Update from the event organizer (September 24, 2020)

This Friday's event will feature Aiko Majikina, teacher of dance at her own school Majikina Honryu and esteemed member of @oaamensore  [Okinawa Association of America]

 

The Okinawa Memories Initiative at the University of California, Santa Cruz, is going to host a community conversation event via zoom on eisa (dance)

Christopher Nelson, associate professor at the University of North Carolina at Chapel Hill, attends this event. 

Event's Information Page: https://thi.ucsc.edu/event/christopher-nelson-okinawa-memories-initiative/

 

References:

  1. About the Okinawa Memories Initiative at the University of Santa Cruz: https://thi.ucsc.edu/projects/okinawa-memories-initiative/
  2. Nelson, Christopher T. Dancing with the Dead Memory, Performance, and Everyday Life in Postwar Okinawa  Durham: Duke University Press, 2008. 
  3. About the Dancing with the Dead Memory from the publisher's site: 

"Challenging conventional understandings of time and memory, Christopher T. Nelson examines how contemporary Okinawans have contested, appropriated, and transformed the burdens and possibilities of the past.
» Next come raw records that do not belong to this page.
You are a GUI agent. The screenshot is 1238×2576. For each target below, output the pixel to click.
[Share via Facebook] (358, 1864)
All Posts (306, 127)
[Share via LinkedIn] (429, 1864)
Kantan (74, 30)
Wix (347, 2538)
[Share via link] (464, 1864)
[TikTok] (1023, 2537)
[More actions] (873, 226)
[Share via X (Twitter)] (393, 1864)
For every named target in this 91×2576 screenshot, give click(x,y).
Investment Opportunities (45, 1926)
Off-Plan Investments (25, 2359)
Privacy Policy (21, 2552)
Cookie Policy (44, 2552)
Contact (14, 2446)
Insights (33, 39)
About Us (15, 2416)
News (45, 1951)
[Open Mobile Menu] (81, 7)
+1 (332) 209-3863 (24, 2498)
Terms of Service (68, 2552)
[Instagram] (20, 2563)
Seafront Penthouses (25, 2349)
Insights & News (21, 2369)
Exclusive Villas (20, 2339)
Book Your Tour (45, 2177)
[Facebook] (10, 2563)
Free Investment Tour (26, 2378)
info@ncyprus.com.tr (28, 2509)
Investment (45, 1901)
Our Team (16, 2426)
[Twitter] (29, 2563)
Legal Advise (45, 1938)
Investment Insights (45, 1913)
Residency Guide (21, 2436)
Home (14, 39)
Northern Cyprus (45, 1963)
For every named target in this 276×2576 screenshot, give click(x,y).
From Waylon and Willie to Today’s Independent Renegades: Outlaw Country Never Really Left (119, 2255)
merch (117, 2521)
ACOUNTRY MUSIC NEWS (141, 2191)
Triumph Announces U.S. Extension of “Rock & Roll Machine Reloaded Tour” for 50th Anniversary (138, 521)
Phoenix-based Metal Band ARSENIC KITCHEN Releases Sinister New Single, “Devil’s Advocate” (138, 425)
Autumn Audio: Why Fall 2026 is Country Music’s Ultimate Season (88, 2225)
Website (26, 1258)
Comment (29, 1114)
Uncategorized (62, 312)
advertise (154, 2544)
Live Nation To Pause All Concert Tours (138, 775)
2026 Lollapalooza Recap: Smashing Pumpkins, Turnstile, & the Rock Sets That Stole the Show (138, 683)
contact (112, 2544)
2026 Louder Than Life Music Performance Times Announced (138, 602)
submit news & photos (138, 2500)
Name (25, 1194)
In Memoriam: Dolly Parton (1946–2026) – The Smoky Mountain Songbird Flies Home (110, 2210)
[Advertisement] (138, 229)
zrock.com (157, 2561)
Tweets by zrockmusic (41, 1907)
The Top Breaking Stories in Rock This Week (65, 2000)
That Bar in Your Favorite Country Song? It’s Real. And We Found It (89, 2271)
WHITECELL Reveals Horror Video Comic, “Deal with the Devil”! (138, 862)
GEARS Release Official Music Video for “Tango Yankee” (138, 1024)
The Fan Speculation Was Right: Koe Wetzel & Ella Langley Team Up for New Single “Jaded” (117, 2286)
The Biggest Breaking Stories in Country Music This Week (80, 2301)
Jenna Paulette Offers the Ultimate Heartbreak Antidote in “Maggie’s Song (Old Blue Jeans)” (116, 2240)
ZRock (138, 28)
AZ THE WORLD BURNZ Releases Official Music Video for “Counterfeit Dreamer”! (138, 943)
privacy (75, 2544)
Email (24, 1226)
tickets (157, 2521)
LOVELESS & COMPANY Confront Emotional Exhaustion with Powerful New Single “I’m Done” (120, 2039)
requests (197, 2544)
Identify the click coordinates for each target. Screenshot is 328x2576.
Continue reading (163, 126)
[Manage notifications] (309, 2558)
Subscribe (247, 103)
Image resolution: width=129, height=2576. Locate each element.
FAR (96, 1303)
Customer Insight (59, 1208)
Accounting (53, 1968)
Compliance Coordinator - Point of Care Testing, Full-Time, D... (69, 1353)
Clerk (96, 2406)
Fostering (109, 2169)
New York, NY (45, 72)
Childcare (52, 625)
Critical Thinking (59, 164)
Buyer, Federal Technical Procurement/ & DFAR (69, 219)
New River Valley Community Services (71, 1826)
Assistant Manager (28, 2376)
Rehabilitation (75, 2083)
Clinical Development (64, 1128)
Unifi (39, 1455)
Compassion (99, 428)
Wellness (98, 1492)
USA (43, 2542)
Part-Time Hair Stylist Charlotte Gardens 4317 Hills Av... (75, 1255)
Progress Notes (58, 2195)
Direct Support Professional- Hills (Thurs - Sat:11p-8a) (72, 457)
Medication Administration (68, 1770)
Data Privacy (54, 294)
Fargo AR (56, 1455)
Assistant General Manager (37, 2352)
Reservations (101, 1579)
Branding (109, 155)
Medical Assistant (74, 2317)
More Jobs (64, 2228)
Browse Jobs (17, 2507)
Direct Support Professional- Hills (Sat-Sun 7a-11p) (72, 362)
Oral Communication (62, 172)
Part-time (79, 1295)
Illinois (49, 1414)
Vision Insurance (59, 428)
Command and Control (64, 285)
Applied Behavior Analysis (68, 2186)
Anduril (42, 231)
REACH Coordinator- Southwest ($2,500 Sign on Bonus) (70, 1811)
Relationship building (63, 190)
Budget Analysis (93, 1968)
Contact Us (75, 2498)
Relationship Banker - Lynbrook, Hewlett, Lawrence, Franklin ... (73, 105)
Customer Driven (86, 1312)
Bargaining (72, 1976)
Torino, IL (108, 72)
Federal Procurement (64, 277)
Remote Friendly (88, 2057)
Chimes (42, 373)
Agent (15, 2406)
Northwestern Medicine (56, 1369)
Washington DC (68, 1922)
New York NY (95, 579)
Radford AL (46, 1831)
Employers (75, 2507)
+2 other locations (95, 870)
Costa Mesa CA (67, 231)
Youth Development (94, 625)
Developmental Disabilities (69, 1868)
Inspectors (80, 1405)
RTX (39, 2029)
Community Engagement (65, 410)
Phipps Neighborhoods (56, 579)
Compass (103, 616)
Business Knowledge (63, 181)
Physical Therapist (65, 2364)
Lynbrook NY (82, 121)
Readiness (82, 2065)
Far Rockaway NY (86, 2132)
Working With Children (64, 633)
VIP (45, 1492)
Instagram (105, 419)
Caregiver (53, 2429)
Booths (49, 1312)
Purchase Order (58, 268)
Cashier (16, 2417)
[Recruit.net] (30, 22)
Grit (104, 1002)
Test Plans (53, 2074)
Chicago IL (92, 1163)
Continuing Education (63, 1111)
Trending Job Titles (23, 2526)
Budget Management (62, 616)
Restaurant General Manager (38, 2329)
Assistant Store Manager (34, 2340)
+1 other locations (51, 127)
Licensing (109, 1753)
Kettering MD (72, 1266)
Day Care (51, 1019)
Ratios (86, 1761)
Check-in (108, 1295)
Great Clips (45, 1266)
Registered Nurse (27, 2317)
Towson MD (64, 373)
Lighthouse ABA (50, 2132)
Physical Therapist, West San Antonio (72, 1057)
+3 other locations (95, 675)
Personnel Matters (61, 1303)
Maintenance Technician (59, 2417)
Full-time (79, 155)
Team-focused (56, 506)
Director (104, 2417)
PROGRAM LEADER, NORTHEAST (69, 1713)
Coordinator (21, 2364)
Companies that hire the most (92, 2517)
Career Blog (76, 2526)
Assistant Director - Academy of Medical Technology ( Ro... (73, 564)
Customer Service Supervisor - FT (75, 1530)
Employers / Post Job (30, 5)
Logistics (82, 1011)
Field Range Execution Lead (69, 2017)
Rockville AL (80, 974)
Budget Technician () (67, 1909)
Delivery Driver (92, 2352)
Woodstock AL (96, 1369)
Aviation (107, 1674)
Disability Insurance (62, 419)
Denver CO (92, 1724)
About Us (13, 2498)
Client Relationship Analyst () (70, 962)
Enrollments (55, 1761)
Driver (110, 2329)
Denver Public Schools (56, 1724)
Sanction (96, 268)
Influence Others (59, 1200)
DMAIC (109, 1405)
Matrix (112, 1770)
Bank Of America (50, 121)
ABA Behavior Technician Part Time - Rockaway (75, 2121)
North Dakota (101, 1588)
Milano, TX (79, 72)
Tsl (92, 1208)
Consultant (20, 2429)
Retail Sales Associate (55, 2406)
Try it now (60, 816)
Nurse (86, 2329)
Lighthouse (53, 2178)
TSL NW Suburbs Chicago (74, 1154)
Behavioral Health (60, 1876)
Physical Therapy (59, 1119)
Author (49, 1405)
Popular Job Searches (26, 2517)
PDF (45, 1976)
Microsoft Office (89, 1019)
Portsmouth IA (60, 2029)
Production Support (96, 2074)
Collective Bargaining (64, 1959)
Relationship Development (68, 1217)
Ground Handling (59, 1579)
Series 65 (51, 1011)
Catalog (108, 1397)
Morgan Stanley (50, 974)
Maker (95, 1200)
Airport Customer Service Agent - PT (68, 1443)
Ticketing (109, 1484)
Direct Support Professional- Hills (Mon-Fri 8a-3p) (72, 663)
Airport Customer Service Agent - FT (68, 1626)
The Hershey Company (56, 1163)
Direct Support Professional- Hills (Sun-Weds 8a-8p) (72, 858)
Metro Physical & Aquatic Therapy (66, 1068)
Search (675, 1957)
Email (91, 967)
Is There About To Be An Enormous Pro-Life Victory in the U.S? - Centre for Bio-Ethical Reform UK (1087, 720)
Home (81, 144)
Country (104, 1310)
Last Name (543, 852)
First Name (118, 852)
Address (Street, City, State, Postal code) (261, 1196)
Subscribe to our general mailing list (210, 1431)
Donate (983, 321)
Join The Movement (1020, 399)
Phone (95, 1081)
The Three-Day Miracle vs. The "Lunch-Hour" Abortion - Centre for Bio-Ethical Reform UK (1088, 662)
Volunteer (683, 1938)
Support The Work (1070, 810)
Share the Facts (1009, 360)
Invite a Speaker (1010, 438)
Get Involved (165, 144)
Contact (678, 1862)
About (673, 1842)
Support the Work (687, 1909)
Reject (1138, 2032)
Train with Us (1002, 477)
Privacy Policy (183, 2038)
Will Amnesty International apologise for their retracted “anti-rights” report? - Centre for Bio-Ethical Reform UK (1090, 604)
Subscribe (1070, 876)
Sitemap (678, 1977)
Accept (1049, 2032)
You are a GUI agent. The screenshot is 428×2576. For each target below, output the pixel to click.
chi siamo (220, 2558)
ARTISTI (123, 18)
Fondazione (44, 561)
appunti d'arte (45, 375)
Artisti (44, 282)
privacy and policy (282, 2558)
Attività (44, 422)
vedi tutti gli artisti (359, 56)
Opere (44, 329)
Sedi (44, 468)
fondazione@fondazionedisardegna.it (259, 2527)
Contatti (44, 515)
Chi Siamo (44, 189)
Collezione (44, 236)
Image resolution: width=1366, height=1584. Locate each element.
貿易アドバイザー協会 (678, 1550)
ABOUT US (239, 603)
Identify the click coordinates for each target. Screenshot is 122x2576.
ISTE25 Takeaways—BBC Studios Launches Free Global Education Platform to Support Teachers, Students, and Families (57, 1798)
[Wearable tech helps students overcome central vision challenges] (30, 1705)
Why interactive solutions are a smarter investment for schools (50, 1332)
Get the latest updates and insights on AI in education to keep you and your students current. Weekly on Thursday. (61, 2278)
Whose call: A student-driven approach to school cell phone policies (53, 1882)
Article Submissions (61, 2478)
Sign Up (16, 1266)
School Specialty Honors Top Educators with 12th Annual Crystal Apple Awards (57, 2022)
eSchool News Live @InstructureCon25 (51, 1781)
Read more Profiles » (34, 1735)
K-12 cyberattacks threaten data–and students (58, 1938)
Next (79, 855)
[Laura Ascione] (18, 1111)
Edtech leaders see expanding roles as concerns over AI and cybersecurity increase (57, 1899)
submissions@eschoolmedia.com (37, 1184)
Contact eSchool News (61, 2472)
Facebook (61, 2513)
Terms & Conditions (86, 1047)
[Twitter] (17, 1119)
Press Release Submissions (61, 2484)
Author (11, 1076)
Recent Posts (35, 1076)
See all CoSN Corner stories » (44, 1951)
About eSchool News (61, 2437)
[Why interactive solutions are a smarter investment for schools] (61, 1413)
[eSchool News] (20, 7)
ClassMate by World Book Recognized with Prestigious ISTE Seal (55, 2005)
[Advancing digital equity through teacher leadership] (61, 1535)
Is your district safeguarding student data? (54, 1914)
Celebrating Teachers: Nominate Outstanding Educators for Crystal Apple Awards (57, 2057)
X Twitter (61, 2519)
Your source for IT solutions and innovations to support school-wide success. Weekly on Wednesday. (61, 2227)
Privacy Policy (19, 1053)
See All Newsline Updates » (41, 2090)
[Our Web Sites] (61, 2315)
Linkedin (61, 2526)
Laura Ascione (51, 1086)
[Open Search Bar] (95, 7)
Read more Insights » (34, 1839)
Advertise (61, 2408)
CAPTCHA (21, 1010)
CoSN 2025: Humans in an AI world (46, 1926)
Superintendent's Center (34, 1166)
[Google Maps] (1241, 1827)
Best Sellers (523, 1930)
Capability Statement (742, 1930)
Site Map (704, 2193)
Nelson explores the work of a circle of Okinawan storytellers, ethnographers, musicians, and dancers deeply engaged with the legacies of a brutal Japanese colonial era, the almost unimaginable devastation of the Pacific War, and a long American military occupation that still casts its shadow over the islands. The ethnographic research that Nelson conducted in Okinawa in the late 1990s—and his broader effort to understand Okinawans’ critical and creative struggles—was inspired by his first visit to the islands in 1985 as a lieutenant in the U.S. Marine Corps.
Nelson analyzes the practices of specific performers, showing how memories are recalled, bodies remade, and actions rethought as Okinawans work through fragments of the past in order to reconstruct the fabric of everyday life. Artists such as the popular Okinawan actor and storyteller Fujiki Hayato weave together genres including Japanese stand-up comedy, Okinawan celebratory rituals, and ethnographic studies of war memory, encouraging their audiences to imagine other ways to live in the modern world. Nelson looks at the efforts of performers and activists to wrest the Okinawan past from romantic representations of idyllic rural life in the Japanese media and reactionary appropriations of traditional values by conservative politicians. In his consideration of eisā, the traditional dance for the dead, Nelson finds a practice that reaches beyond the expected boundaries of mourning and commemoration, as the living and the dead come together to create a moment in which a new world might be built from the ruins of the old."